Source records:
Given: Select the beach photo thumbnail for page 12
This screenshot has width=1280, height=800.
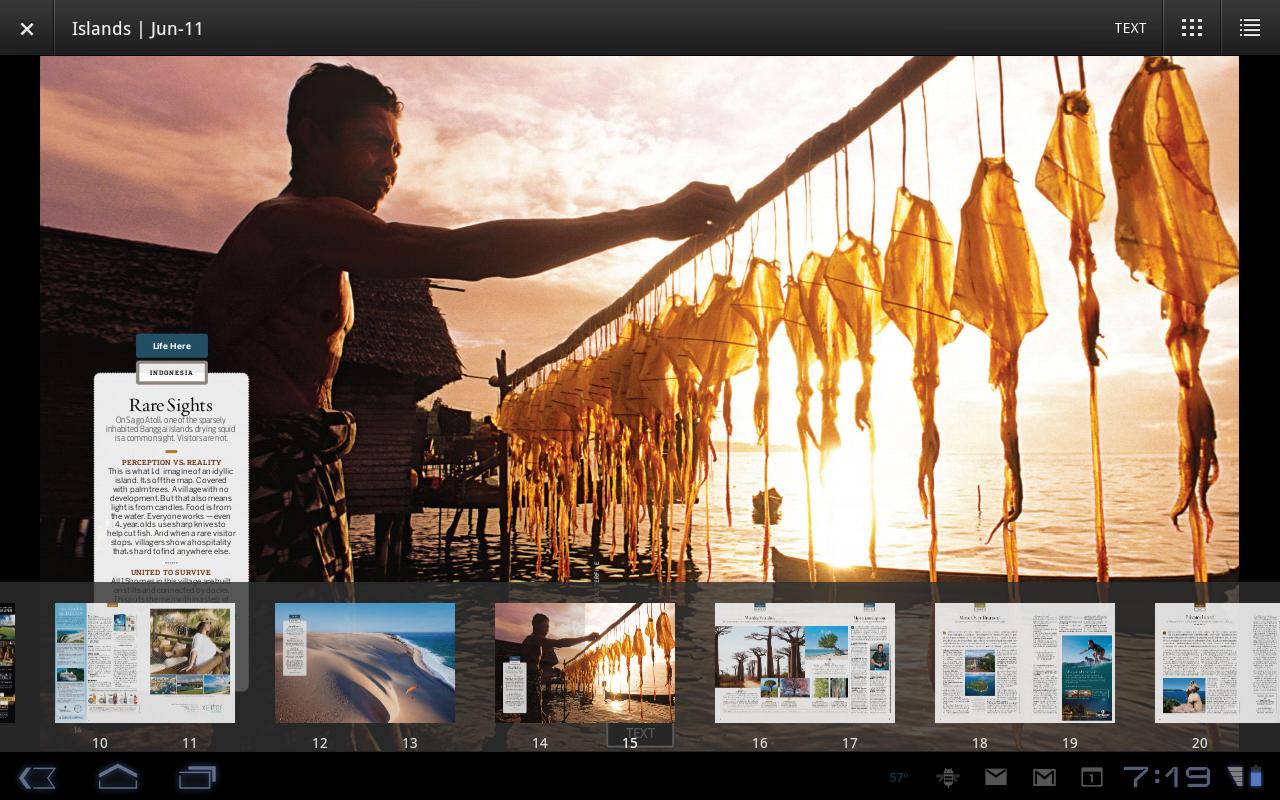Looking at the screenshot, I should tap(320, 663).
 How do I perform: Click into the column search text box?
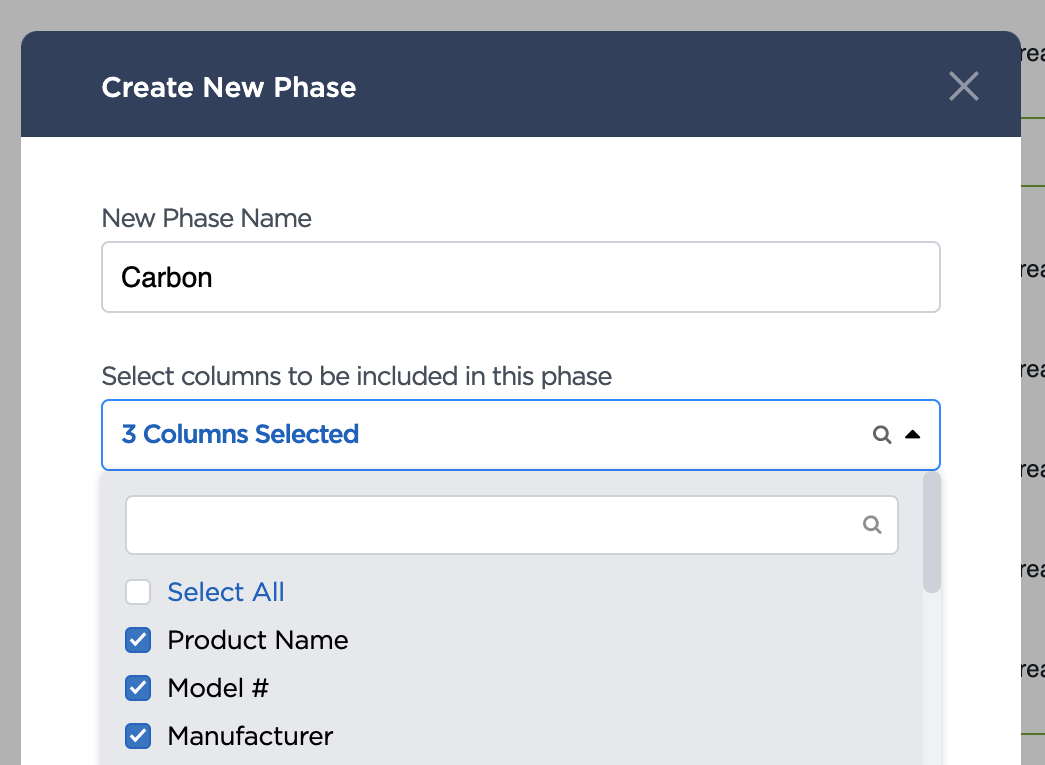pyautogui.click(x=490, y=525)
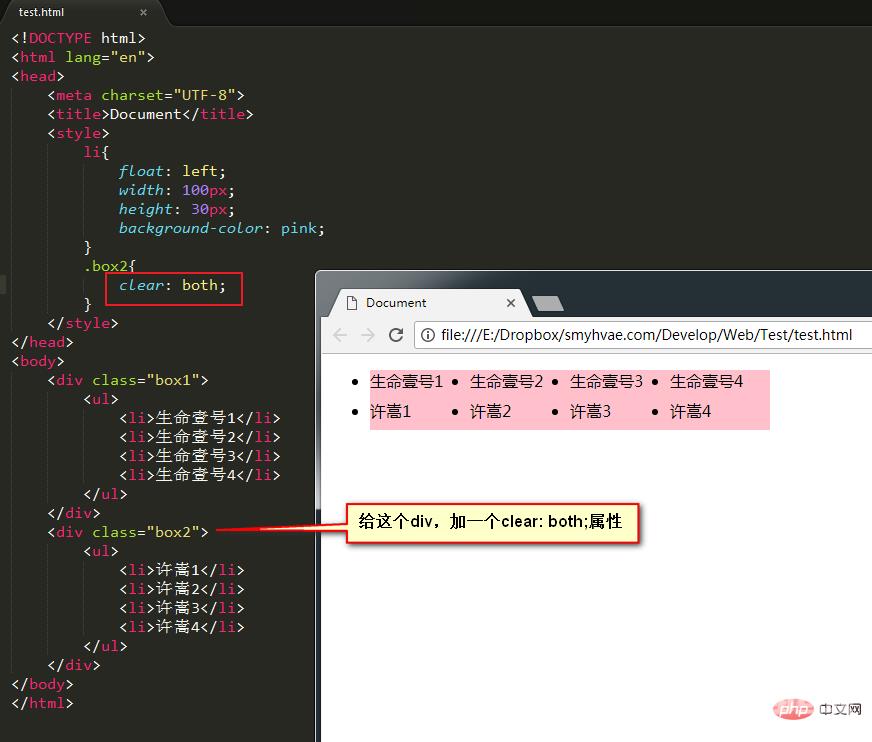Reload the page in the browser
The image size is (872, 742).
click(396, 335)
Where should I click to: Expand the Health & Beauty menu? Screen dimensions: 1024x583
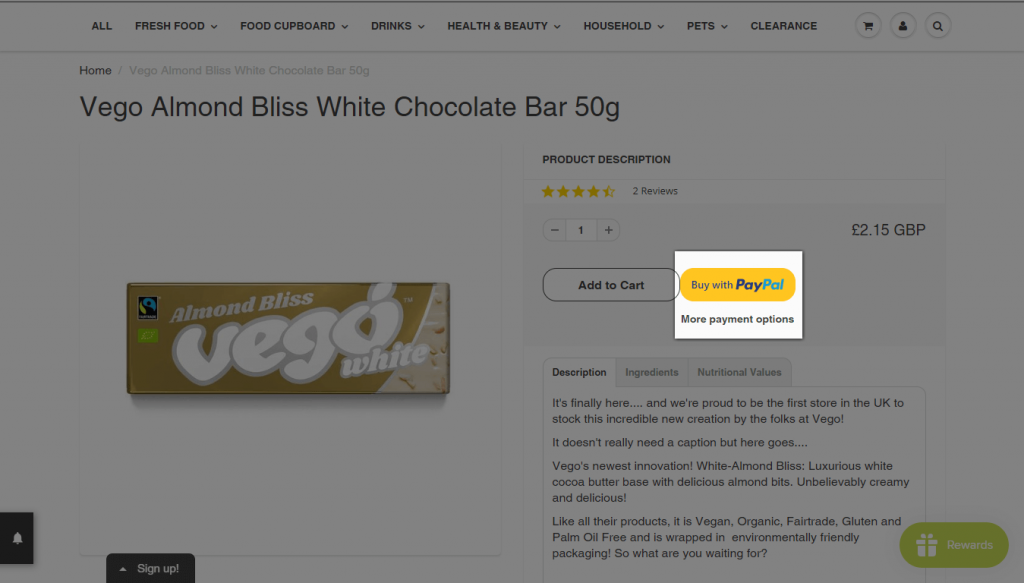[x=504, y=26]
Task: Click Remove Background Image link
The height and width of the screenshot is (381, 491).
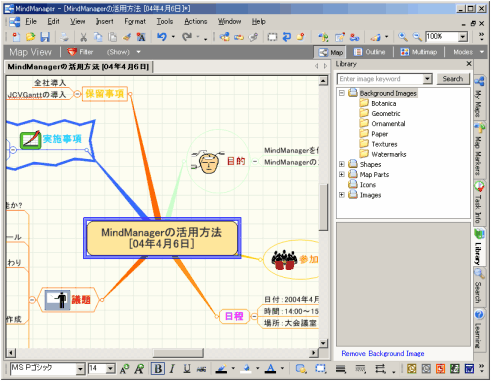Action: click(383, 353)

What you are asked to do: Return every record above exactly as written, but drop the pictures.

Completed exercise:
Given: Select the beach photo thumbnail for page 12
This screenshot has width=1280, height=800.
Looking at the screenshot, I should tap(320, 663).
 How do I perform: Click into the column search text box?
pyautogui.click(x=490, y=525)
Reload the page in the browser
The image size is (872, 742).
click(396, 335)
Where should I click to: Expand the Health & Beauty menu? Screen dimensions: 1024x583
[x=504, y=26]
Task: Click Remove Background Image link
The height and width of the screenshot is (381, 491).
Action: click(383, 353)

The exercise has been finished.